Marie Antoinette 1/2
Kirsten Dunst plays the title role of the young queen of 18th-century France who became a symbol for the wanton extravagance of the monarchy that incited a revolution. Director Sofia Coppola has created a mash-up of classical opera and early-'80s New Wave, and knowing self-reference and careless anachronism. The silly, self-pitying film staggers from moment to mood only to finally end on the way to the guillotine.
The Marine 1/2
WWE star John Cena plays a former jarhead back from Iraq who finds himself returning to action stateside when his wife is kidnapped by a murderous gang led by a merciless criminal. In keeping with the orchestrated mayhem of pro wrestling, there is much noise and violence, and little else.
Pirates of the Caribbean: Dead Man's Chest
Johnny Depp, Keira Knightley and Orlando Bloom reprise their roles in this swashbuckling sequel. This time, Capt. Jack Sparrow discovers he owes a bloody debt to the legendary Davy Jones. It's a darker tale than the first, but it's still a rollicking, well-paced yarn.
The Queen 1/2
Helen Mirren gives an Oscar-worthy performance as Queen Elizabeth II during a turning point in recent British history, surrounding the tragic death of Princess Diana. Mirren gives the queen a restrained soulfulness and sense of duty that reinvents her.

(Saved entries)
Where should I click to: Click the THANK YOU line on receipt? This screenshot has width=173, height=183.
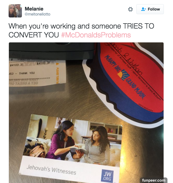(x=27, y=73)
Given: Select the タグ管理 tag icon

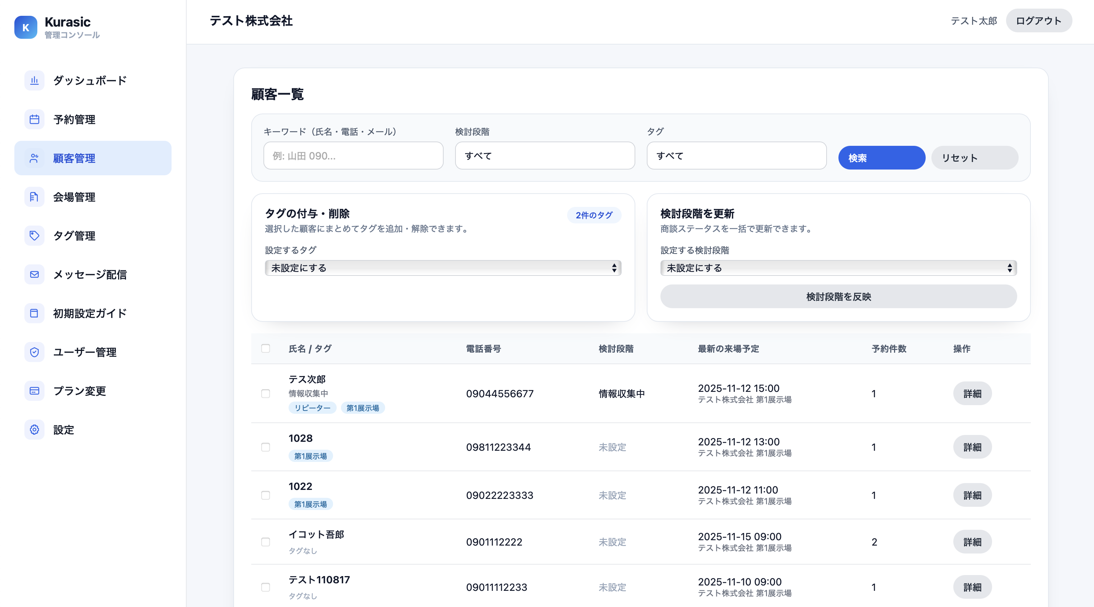Looking at the screenshot, I should pyautogui.click(x=34, y=235).
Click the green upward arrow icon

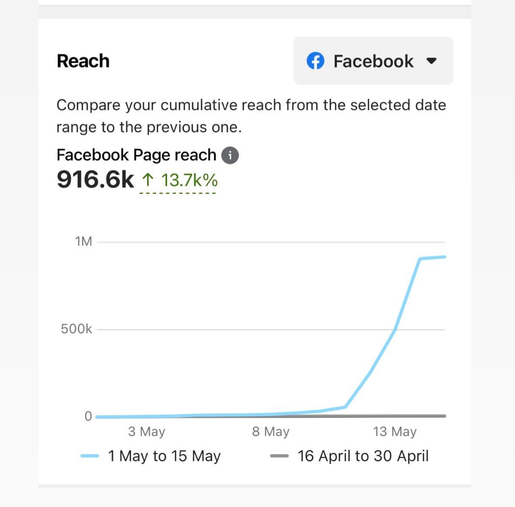[148, 179]
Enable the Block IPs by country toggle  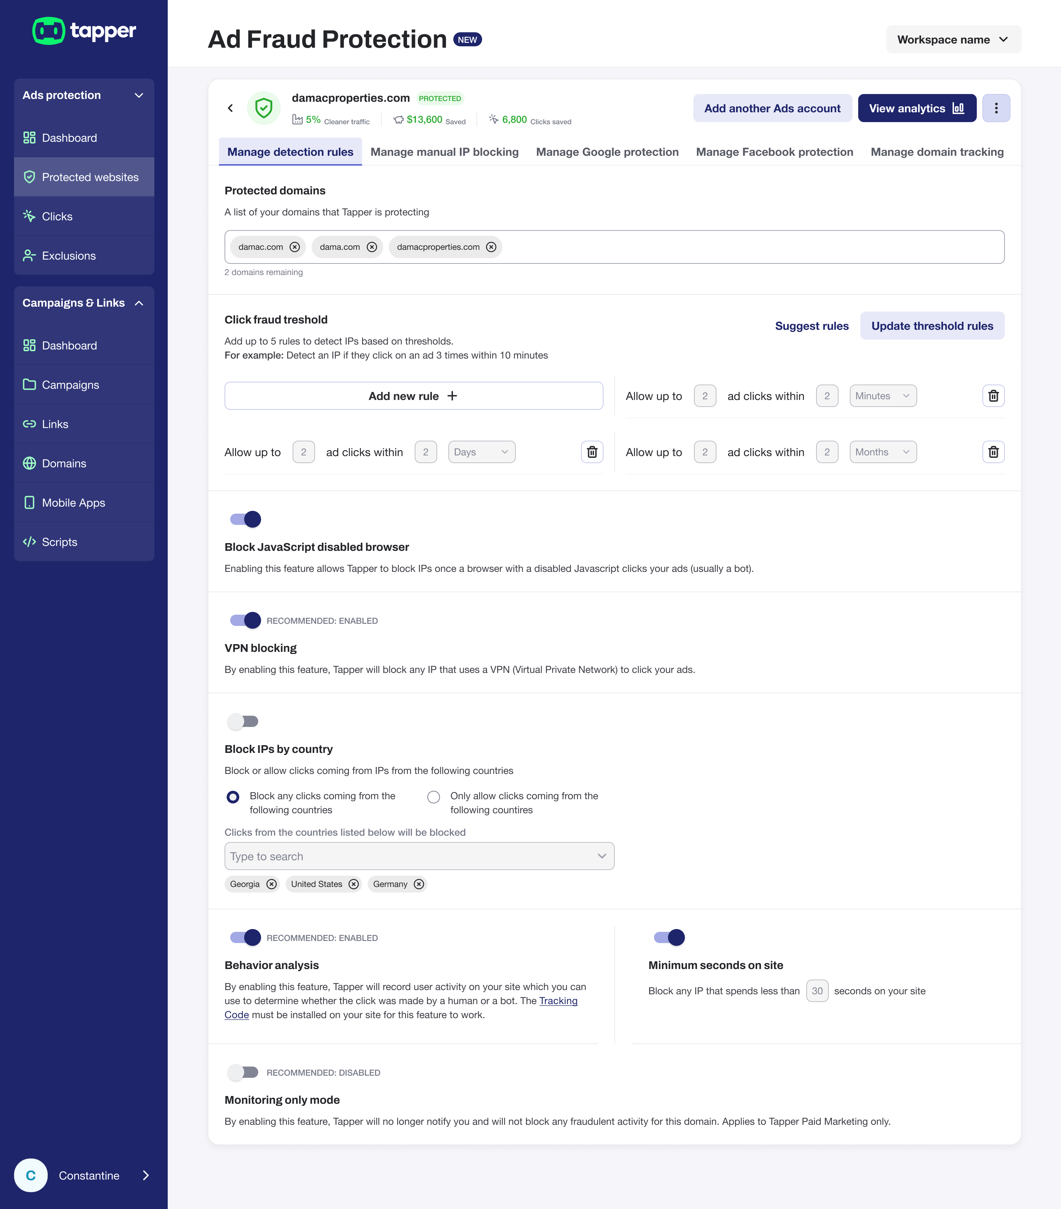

DIRECTIONS. Write out the movie reviews in full again, word for word.

FINAL RESULT.
Marie Antoinette 1/2
Kirsten Dunst plays the title role of the young queen of 18th-century France who became a symbol for the wanton extravagance of the monarchy that incited a revolution. Director Sofia Coppola has created a mash-up of classical opera and early-'80s New Wave, and knowing self-reference and careless anachronism. The silly, self-pitying film staggers from moment to mood only to finally end on the way to the guillotine.
The Marine 1/2
WWE star John Cena plays a former jarhead back from Iraq who finds himself returning to action stateside when his wife is kidnapped by a murderous gang led by a merciless criminal. In keeping with the orchestrated mayhem of pro wrestling, there is much noise and violence, and little else.
Pirates of the Caribbean: Dead Man's Chest
Johnny Depp, Keira Knightley and Orlando Bloom reprise their roles in this swashbuckling sequel. This time, Capt. Jack Sparrow discovers he owes a bloody debt to the legendary Davy Jones. It's a darker tale than the first, but it's still a rollicking, well-paced yarn.
The Queen 1/2
Helen Mirren gives an Oscar-worthy performance as Queen Elizabeth II during a turning point in recent British history, surrounding the tragic death of Princess Diana. Mirren gives the queen a restrained soulfulness and sense of duty that reinvents her.